§ Task requirements: Take the line that has "Instruction: Open the 查办事 quick link" in it and every line after it to the end of the entries, and reproduce them exactly.

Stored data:
——————
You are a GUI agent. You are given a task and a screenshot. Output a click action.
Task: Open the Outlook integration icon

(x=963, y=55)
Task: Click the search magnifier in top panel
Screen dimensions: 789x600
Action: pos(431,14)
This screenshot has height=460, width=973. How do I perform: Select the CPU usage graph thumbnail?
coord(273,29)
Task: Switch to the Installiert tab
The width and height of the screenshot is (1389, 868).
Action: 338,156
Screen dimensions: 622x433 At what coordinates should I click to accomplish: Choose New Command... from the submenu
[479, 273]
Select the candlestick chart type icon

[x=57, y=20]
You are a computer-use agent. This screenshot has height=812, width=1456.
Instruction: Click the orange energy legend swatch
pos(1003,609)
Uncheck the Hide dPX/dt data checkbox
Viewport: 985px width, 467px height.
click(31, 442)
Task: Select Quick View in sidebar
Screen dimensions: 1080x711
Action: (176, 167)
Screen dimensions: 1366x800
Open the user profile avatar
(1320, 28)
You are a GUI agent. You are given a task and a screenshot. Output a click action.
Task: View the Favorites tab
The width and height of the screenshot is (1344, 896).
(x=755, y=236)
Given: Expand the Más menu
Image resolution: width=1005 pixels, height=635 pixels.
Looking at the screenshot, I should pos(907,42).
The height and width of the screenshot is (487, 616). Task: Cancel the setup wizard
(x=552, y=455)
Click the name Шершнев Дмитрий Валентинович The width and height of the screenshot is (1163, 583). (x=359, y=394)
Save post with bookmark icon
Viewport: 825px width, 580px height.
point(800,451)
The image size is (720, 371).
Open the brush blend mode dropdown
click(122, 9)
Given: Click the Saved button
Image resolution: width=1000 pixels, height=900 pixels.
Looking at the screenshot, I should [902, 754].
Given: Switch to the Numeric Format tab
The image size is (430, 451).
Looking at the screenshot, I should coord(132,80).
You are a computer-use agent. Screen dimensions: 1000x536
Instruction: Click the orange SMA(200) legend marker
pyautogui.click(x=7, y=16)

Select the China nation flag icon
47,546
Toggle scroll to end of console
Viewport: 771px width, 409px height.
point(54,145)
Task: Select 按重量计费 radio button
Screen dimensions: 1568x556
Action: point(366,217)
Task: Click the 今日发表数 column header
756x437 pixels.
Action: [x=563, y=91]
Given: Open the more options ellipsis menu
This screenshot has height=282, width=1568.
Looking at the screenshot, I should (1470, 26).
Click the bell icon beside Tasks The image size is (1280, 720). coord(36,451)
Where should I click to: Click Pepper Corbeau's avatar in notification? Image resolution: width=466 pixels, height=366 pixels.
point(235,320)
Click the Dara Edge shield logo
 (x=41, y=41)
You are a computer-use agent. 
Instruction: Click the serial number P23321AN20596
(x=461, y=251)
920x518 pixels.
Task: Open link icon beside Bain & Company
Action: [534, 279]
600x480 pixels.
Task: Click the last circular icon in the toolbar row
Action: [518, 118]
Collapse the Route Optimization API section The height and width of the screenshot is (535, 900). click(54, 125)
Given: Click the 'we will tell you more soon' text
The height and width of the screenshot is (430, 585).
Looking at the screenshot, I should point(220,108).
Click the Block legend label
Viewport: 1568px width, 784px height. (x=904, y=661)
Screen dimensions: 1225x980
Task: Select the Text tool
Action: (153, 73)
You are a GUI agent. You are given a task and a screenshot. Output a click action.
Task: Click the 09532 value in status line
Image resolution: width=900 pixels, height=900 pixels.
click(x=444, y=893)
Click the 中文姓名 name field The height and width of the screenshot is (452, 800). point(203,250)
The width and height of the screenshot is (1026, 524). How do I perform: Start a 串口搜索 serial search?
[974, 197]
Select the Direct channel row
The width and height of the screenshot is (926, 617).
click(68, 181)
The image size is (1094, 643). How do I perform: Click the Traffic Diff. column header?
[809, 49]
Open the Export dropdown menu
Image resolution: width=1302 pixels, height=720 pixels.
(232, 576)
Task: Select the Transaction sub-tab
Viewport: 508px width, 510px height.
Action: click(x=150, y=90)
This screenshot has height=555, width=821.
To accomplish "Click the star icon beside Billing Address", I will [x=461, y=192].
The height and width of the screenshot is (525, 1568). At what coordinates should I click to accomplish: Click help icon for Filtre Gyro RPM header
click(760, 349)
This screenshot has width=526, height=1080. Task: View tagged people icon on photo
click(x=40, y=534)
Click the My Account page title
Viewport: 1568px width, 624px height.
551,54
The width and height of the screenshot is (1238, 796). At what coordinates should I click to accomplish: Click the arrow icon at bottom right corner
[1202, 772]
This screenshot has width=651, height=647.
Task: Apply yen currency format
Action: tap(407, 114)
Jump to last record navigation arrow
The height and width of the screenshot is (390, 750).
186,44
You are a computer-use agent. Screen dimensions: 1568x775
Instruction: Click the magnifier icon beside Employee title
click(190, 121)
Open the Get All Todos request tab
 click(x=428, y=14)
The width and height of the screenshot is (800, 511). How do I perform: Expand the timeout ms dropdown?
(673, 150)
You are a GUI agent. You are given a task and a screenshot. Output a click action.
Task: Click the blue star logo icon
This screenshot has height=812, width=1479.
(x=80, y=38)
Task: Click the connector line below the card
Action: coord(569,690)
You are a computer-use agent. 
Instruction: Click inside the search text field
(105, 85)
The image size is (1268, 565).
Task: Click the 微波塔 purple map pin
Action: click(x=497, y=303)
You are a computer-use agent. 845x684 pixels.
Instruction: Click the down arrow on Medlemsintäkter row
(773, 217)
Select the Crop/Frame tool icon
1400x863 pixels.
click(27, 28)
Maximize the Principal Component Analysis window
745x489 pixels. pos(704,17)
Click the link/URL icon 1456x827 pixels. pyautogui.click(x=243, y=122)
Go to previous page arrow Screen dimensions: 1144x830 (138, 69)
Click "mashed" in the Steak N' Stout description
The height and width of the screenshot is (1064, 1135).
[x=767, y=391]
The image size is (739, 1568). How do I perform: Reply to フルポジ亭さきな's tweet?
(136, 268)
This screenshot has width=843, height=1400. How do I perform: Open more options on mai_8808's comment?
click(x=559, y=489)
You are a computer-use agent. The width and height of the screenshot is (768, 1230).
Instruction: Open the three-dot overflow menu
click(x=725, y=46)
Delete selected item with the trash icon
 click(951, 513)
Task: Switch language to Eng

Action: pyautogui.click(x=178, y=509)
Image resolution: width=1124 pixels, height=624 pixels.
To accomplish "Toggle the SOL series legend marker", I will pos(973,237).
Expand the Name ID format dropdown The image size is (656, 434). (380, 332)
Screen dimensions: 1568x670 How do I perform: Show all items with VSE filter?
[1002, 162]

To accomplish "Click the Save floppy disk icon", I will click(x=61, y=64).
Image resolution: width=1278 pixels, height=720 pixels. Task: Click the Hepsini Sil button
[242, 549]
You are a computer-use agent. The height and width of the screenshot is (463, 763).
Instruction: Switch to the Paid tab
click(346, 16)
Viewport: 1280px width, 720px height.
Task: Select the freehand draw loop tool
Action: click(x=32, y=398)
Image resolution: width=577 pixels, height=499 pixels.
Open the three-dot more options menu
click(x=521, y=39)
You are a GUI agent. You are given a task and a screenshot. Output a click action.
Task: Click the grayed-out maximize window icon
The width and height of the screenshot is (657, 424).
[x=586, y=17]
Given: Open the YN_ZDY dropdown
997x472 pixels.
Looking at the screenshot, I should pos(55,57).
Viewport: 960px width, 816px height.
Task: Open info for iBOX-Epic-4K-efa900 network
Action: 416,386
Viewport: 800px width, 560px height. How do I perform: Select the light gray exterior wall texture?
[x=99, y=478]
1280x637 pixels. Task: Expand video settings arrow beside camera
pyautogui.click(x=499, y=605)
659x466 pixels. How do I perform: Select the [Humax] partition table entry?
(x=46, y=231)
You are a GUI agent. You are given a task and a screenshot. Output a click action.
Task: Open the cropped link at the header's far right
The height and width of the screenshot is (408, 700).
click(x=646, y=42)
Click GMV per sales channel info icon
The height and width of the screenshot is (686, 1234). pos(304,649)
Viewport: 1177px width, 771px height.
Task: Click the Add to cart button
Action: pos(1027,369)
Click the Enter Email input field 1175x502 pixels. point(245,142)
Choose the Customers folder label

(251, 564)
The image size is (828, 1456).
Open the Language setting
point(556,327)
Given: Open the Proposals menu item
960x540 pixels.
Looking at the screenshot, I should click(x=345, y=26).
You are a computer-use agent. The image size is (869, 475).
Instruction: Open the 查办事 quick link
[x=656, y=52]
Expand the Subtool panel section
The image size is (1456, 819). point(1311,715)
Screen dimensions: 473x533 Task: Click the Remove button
——————
§ Final answer:
Instruction: Open the 查办事 quick link
[x=656, y=52]
Expand the Subtool panel section
The image size is (1456, 819). point(1311,715)
Screen dimensions: 473x533 Task: Click the Remove button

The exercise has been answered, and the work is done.